Bolton pushed open the doors and led Sirhugh into a cavernous room that may once have been a gym, but was now filled with an odd assortment of power tools and laboratory equipment.

“The inspiration that we’ve taken from that wonderful Channel 7 television series, is to reimagine by repurposing and upcycling. Anecdotally, Mick Malthouse hit upon the idea when he found himself reflecting on Matt Kreuzer as a Frankenstein-looking mothergoose. But his methods were crude and Matty’s ‘knee injuries’ were actually his body rejecting John Nicholls’ brain. We also had some failures, like trying to inject Dale Thomas with Brock McLean’s toughness, but we just ended up with a player who was mentally weak and slow. Finally success: we have managed to infuse Liam Jones with essence of Geoff Southby!”

As they’d been talking, Bolton had been leading Sirhugh towards another door at the end of the room, “So what happens to the old players that you are… scavenging for parts?” Sirhugh asked.

“I’m glad you asked”, Bolton said and pushed open the door to reveal a race out to the centre of Princes Park, “They get ‘renewed’ by carousel.”

Bolton led Sirhugh down the race to the ground proper, where a number of figures were standing in a circle in the middle of the field, clad in long navy-blue robes. An ethereal voice boomed out across the ground, “Judd 5, identify.” One of the figures took off his hood and raised his left hand to reveal a glowing crystal in the palm, Sirhugh was amazed to see that it was Chris Judd. “Judd 5, enter the carousel. This is the time for renewal.” boomed the voice. Suddenly a ghostly light appeared in the sky above the hooded figures, and began to spin slowly. As though by some slow, invisible vortex Chris Judd was swept up into the air and began to slowly circle upwards towards the light while other members of the congregation cheered. However, before he reached the light, there was a zap and he was vapourised.

“Wow, has this review jumped the shark?!” Sirhugh exclaimed.

“It surely has,” grinned Bolton, “but I don’t think you’re who you say you are. Sandmen!”

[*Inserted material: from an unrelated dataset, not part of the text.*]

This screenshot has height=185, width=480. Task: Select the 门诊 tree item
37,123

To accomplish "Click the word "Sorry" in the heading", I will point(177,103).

Out of nowhere two figures appeared. “Kade 6, Patrick 9, please escort our visitor to carousel.” Sirhugh was roughly grabbed by the upper arms and marched down towards the circled figures in the middle of the ground. “You’re lucky, I have to wait until the end of the year for my go at carousel.” Kade 6 said, with quite some disappointment, "The future is NOW."

"The future is NOW," Patrick 6 repeated.

upload_2017-7-4_15-58-56.png
Pictured: Kade 6 and Patrick 9 – Sandmen watching over Carousel

Sirhugh’s brain was in overdrive, how was he going to get out of this. Suddenly he remembered Patrick 9’s glass jaw, and he flung his head in that direction. His head didn’t make contact, but his hair, with all its product in it, was just firm enough to clip Patrick 9 on the chin and he went down as though an anvil had been dropped on him. Kade 6 still had hold of his left arm. “Oh look, a chip on the ground.” Sirhugh said, thinking quickly, and Kade 6 immediately let go of his arm to go and find the chip.

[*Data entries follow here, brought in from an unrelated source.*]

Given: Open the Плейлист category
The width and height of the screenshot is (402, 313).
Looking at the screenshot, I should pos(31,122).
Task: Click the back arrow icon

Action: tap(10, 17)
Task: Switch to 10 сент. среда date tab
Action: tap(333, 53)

Sirhugh was running then, across the ground to another race on the other side. He ran up to the door at the end and kicked it without breaking stride. It flew open to reveal an icy cave. Lord Ponsdale was sitting on a rock in the cave, “No Jenny Agutter?” the red priest asked longingly.

“Maybe next time, we don’t have time for that now.” Sirhugh said breathlessly, “What are you doing here anyway?”

“Lord Stryker thought you would need back-up. I’ve got your destrier outside.” Lord Ponsdale rose and they both ran away from the ground through the icy tunnel. At the exit stood Sir Hugh’s trusty steed. He leaped upon the mighty beast’s back and cried, “Tally-ho, Range Rover Sport! Dees by 16!”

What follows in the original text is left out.